↓

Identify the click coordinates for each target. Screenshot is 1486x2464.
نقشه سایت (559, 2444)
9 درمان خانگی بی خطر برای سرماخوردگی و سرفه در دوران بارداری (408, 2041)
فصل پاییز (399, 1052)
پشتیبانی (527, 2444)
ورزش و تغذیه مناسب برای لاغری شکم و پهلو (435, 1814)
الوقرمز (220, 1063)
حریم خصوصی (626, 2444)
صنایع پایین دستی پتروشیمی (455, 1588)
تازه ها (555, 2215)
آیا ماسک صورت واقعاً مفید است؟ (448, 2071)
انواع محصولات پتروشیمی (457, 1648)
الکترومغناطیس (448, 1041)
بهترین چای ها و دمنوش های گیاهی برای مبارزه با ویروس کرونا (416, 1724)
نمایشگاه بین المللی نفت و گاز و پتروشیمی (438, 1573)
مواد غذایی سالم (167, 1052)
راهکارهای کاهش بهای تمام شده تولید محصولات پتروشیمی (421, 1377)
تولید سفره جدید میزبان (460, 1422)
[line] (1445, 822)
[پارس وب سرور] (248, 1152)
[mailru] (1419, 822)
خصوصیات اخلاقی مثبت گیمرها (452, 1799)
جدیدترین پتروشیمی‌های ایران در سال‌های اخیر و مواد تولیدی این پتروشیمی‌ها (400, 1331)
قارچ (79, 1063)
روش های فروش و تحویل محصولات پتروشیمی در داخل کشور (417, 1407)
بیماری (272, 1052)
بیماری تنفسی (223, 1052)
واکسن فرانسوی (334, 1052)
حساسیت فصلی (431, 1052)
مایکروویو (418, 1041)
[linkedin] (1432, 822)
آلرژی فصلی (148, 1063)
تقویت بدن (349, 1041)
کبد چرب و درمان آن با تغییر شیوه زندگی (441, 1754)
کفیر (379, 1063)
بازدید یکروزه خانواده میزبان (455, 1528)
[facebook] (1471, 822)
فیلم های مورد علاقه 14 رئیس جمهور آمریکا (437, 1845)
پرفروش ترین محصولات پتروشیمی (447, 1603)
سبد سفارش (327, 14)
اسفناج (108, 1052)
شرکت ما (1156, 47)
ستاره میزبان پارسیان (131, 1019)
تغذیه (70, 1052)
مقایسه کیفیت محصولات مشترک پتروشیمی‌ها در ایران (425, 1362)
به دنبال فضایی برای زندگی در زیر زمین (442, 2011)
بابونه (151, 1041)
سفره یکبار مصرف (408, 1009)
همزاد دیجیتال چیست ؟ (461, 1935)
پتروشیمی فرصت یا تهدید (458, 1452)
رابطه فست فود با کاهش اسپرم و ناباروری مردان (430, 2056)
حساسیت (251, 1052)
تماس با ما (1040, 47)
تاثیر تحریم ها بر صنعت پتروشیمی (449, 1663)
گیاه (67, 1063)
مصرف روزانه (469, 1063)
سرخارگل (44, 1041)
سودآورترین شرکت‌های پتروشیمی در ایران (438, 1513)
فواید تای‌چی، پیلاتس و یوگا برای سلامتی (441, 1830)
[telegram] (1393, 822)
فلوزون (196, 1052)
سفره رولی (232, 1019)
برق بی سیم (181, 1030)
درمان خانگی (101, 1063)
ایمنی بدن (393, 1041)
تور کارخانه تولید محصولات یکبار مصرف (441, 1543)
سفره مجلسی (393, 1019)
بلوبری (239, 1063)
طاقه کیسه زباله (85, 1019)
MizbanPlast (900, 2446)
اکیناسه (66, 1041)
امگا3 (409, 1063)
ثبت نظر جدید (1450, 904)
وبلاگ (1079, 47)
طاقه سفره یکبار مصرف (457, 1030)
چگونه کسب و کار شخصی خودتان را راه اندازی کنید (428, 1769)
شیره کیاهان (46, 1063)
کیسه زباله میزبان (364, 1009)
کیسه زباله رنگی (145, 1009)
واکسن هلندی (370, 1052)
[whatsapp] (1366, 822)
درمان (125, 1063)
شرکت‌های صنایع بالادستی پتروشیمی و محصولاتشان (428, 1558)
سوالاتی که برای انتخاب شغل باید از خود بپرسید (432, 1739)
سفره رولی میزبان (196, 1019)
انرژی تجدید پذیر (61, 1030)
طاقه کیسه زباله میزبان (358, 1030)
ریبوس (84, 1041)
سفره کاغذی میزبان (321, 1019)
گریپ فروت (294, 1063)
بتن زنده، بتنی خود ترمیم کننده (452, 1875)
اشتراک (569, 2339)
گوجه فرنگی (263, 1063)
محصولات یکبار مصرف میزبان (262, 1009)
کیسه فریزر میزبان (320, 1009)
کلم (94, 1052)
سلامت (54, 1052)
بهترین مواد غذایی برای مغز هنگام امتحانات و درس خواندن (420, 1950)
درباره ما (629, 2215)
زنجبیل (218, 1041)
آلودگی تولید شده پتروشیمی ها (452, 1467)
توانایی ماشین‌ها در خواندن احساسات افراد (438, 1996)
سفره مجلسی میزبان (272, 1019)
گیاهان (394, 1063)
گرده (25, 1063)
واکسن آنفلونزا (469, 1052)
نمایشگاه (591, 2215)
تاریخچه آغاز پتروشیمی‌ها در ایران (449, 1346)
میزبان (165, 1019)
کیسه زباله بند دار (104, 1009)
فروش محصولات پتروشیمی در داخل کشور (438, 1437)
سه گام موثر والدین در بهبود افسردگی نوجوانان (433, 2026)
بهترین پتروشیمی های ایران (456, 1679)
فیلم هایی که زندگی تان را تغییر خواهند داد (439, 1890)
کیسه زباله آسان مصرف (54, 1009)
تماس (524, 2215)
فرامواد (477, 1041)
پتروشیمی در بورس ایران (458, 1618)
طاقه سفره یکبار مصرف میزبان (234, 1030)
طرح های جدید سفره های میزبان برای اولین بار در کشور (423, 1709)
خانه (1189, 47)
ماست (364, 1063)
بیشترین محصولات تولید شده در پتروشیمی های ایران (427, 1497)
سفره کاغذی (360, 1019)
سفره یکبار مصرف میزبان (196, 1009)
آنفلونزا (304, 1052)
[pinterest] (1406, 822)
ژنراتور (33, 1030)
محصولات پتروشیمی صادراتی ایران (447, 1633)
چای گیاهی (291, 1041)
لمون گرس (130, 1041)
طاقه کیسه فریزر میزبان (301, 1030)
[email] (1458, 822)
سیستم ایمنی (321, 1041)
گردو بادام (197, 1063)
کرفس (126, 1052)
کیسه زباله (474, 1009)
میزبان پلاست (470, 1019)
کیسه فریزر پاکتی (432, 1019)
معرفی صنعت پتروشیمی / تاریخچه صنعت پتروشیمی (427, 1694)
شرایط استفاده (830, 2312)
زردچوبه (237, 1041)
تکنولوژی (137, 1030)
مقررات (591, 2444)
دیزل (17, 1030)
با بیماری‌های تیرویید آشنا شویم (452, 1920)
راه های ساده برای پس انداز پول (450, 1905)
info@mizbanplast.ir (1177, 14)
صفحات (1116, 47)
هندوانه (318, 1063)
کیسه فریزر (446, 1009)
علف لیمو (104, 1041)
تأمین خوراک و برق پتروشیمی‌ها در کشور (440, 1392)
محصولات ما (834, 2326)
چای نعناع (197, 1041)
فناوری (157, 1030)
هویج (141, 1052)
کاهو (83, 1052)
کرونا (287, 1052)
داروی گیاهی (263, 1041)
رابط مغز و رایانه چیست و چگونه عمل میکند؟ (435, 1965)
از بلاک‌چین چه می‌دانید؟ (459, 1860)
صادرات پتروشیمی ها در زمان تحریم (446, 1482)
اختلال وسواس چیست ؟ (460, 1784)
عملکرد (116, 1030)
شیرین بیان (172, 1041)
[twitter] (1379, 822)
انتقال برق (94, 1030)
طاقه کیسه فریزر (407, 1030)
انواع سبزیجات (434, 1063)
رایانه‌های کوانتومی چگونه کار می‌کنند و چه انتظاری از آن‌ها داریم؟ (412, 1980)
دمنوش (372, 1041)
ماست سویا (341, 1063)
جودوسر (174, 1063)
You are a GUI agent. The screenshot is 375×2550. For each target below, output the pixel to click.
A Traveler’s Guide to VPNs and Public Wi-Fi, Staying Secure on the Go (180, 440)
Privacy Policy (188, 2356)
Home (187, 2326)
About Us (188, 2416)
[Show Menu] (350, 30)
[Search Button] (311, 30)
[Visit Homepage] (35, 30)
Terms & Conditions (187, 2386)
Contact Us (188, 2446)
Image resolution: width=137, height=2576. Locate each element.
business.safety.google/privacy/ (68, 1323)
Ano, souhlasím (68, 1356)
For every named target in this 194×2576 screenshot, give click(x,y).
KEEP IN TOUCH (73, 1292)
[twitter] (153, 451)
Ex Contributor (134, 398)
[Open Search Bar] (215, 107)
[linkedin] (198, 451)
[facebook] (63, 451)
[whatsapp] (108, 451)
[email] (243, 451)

↑

**YOUR ASSIGNMENT:**
Looking over the records, find each line with the word "رایانه" and copy it.

**RESULT:**
رابط مغز و رایانه چیست و چگونه عمل میکند؟ (435, 1965)
رایانه‌های کوانتومی چگونه کار می‌کنند و چه انتظاری از آن‌ها داریم؟ (412, 1980)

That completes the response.